Project

Overview

Plant phenology provides the most direct evidence of the impacts of climate change on terrestrial ecosystems. The long-term phenological series compiled from ground-based observation networks reveal asynchronous patterns of interspecific phenology in response to climate change across different temporal and spatial scales. However, observation sites include specific urban areas such as botanical gardens and parks, and microclimate changes caused by urban heat island effects and other anthropogenic disturbances complicate the analysis of wild plant phenological responses to climate change under natural conditions.

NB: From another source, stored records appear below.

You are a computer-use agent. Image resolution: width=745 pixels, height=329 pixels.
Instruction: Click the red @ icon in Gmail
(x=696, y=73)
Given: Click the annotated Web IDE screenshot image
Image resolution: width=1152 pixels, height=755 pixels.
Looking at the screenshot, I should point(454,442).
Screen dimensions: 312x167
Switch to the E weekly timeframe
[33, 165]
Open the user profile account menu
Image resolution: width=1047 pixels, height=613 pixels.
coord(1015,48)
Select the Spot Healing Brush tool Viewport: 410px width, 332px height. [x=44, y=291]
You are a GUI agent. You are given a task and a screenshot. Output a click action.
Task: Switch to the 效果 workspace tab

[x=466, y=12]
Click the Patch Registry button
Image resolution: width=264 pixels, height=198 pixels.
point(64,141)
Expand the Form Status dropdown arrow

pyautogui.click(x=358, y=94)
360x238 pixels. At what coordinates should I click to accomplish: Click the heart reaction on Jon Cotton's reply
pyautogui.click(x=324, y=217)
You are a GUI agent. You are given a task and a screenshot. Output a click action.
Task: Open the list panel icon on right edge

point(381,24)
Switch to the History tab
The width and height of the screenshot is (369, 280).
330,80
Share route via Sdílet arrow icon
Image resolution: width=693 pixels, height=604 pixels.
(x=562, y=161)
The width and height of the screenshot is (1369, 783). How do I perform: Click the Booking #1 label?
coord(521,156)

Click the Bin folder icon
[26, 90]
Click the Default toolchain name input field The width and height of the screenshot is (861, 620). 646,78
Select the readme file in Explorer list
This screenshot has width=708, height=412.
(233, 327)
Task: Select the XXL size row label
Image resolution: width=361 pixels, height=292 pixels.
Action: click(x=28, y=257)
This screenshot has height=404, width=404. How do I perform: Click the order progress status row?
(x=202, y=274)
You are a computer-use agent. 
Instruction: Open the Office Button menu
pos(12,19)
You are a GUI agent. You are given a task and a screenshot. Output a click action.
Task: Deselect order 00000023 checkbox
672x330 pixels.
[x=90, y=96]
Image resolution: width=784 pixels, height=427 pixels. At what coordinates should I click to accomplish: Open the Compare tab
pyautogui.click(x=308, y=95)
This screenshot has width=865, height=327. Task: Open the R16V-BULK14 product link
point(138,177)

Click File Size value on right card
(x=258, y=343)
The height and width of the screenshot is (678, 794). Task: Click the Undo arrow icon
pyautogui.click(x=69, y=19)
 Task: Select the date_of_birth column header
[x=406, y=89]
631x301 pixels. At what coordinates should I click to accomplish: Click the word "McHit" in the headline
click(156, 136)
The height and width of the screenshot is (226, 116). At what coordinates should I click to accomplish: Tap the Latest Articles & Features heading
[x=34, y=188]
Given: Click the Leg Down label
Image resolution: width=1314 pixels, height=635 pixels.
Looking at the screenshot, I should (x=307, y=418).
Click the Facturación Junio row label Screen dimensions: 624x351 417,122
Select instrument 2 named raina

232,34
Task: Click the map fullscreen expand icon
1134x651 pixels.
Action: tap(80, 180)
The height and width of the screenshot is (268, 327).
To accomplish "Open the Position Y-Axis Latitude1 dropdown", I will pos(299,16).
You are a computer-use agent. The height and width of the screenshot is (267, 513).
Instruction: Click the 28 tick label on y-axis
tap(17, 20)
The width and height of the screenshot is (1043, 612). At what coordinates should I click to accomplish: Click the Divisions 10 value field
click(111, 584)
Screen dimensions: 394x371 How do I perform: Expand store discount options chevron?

Wildlife cameras are widely used to provide non-invasive, low-cost, and high-frequency observations of wildlife spatio-temporal distributions, activity patterns, abundance, interactions, and behaviors. Compiled statistics from Wildlife Insights, Agouti, TRAPPER, and Sino BON-Mammals suggest that conservation initiatives over the past two decades have yielded several million camera deployments, while the actual number is likely far higher due to incomplete reporting and uneven data coverage. Although wildlife cameras were primarily designed to capture animal observations in motion-triggered mode, their time-triggered mode can also be used to capture daily image series of vegetation, recording dynamic changes in species within animal habitats, such as budburst, leaf unfolding, flowering, and leaf senescence. Therefore, the global wildlife camera network has unintentionally become the largest, most widespread, and ecologically representative plant phenology monitoring system, providing vital insights into habitat dynamics, seasonal forage availability, and ecosystem conditions that shape animal behavior and population resilience.

Workflow

Key Features

  • AI-Powered
  • Plant Image Enhancement & Preprocessing
    Built-in tools for improving image quality, filtering, and batch processing of diverse camera-trap imagery.
  • Semi-Supervised Automatic Annotation
    Self-developed tool for foreground extraction in complex backgrounds and precise labeling of individual plants.
  • Individual Plant Instance Segmentation
    Advanced deep learning models to isolate and track individual plants from cluttered wildlife-camera scenes.
  • Automated Phenological Data Extraction
    Deep learning–driven detection of key events: bud break, flowering, fruiting, and senescence from time-series imagery.
  • Standardized Data Processing
    End-to-end workflow — from raw camera-trap images to analysis-ready, FAIR-compliant phenological datasets.

Ecological Significance

Terrestrial ecosystem seasonal phenological rhythms regulate carbon, water, and energy fluxes, shape reproductive success, structure trophic interactions and cascades, and ultimately influence the stability of ecosystem structure and function.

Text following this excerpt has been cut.